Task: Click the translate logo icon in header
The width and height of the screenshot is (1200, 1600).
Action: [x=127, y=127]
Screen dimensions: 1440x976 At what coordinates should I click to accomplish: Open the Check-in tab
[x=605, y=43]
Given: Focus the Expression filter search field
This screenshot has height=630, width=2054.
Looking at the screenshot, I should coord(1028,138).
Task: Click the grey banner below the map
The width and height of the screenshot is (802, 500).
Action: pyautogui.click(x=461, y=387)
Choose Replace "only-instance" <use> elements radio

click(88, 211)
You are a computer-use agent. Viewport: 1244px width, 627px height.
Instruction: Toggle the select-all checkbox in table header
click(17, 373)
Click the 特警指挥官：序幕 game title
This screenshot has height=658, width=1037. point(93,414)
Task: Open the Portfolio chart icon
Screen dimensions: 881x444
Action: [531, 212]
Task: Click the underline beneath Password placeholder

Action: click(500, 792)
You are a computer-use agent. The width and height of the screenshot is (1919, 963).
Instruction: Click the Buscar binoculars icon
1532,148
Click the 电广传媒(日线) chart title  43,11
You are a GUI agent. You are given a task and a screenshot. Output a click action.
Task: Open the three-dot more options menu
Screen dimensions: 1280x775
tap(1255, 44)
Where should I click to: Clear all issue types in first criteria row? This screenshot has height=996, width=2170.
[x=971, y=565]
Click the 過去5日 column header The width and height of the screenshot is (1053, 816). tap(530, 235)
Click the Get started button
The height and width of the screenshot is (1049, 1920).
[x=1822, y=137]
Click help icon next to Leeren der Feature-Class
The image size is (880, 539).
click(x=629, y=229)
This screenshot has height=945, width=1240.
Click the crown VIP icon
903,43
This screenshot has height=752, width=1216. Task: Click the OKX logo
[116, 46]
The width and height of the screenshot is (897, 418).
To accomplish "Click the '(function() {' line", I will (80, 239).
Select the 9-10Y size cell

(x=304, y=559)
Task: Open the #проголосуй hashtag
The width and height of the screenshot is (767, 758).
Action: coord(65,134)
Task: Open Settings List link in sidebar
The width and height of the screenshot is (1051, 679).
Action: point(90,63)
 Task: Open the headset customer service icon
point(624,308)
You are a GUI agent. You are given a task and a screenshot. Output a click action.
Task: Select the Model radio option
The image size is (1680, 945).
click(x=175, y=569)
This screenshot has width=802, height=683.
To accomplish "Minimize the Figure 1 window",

» Task prompt: Filter the records above and copy every line that contains the word "computer".

» Result of the task:
You are a computer-use agent. Viewport: 1244px width, 627px height.
You are a computer-use agent. The width and height of the screenshot is (1919, 963).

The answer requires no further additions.